## TAREA PLANTEADA
Extrae las líneas que van desde la que contiene "[button] (538, 17)" hasta el final de las entradas, ambos extremos incluidos, y reprodúcelas sin ningún cambio.

Entradas de una recopilación de datos:
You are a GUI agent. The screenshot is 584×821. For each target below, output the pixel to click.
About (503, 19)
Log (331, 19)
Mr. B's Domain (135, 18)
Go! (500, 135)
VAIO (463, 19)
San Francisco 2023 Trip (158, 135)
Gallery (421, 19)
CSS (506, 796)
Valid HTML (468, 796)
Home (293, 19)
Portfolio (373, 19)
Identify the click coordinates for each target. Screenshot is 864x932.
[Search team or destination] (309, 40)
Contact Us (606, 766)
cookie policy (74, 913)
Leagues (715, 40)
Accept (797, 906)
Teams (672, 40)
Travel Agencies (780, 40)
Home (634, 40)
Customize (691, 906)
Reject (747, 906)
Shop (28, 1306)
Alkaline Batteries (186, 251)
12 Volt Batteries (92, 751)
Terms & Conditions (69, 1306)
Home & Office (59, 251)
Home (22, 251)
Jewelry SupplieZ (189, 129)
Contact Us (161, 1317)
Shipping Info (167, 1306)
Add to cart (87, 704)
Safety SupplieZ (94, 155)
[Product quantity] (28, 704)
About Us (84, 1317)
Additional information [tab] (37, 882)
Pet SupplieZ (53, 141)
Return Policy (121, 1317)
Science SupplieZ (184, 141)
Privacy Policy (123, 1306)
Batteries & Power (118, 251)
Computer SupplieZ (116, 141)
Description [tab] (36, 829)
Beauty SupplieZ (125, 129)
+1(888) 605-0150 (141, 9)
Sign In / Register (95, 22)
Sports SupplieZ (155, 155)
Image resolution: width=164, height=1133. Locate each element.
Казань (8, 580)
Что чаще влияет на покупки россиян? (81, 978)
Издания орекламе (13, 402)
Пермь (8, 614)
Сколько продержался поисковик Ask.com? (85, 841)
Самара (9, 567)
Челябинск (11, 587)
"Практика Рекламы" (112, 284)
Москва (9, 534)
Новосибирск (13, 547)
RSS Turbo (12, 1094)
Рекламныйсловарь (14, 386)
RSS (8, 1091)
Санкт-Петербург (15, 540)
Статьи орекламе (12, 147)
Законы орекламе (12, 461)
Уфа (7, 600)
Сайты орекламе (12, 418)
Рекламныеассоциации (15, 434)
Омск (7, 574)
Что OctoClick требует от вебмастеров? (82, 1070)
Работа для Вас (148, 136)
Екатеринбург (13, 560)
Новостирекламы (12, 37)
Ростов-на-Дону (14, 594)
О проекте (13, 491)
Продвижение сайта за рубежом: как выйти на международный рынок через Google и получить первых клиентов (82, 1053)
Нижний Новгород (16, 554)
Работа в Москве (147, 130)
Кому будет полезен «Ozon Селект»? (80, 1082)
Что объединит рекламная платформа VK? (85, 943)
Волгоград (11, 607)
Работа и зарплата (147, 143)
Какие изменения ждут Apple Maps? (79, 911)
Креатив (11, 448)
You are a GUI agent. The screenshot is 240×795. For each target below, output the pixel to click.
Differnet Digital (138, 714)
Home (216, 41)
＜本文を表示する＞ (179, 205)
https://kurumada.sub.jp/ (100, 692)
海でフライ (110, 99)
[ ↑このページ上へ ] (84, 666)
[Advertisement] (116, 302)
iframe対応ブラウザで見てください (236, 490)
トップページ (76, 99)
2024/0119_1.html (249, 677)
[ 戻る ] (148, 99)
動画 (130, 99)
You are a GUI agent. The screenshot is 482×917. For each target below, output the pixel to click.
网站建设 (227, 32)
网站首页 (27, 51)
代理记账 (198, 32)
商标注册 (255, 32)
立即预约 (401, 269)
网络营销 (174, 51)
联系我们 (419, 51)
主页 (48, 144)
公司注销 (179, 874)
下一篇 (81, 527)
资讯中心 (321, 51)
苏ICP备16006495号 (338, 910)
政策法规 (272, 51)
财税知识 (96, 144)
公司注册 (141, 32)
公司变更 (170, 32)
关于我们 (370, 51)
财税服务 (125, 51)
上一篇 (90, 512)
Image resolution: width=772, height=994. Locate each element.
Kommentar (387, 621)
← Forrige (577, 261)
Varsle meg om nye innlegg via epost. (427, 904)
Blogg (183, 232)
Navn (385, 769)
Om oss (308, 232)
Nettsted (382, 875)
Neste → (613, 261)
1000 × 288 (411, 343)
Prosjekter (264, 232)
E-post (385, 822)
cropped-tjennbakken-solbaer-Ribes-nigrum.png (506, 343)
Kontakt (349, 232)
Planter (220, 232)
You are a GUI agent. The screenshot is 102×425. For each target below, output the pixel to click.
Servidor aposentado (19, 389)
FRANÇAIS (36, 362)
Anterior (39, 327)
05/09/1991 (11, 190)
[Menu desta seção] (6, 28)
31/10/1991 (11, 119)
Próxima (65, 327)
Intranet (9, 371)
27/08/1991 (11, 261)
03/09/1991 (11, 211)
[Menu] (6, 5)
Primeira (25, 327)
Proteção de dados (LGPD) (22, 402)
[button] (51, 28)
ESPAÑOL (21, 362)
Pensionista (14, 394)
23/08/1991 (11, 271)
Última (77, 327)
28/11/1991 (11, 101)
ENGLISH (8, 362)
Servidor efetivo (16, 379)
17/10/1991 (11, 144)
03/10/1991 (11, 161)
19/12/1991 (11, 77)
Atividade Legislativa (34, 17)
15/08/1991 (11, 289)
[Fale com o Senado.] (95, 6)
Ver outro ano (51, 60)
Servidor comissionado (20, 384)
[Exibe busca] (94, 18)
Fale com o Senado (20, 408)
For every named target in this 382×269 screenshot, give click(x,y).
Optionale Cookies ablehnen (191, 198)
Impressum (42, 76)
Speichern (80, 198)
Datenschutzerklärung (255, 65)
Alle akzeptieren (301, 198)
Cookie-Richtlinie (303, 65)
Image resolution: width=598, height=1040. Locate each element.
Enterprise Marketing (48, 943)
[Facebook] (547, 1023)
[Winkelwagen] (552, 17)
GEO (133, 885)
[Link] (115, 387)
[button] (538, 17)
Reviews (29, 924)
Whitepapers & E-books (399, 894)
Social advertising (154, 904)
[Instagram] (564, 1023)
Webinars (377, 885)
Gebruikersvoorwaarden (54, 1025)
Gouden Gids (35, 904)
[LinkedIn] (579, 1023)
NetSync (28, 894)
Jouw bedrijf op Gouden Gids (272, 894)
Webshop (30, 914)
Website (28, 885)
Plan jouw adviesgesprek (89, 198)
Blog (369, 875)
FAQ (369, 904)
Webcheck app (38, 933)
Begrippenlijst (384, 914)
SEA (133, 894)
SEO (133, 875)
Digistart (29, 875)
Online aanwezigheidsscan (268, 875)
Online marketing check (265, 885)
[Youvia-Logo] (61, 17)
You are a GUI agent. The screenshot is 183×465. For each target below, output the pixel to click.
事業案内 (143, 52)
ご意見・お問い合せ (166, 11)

## RESULTADO DE LA TAREA
[button] (538, 17)
Reviews (29, 924)
Whitepapers & E-books (399, 894)
Social advertising (154, 904)
[Instagram] (564, 1023)
Webinars (377, 885)
Gebruikersvoorwaarden (54, 1025)
Gouden Gids (35, 904)
[LinkedIn] (579, 1023)
NetSync (28, 894)
Jouw bedrijf op Gouden Gids (272, 894)
Webshop (30, 914)
Website (28, 885)
Plan jouw adviesgesprek (89, 198)
Blog (369, 875)
FAQ (369, 904)
Webcheck app (38, 933)
Begrippenlijst (384, 914)
SEA (133, 894)
SEO (133, 875)
Digistart (29, 875)
Online aanwezigheidsscan (268, 875)
Online marketing check (265, 885)
[Youvia-Logo] (61, 17)
You are a GUI agent. The screenshot is 183×465. For each target below, output the pixel to click.
事業案内 (143, 52)
ご意見・お問い合せ (166, 11)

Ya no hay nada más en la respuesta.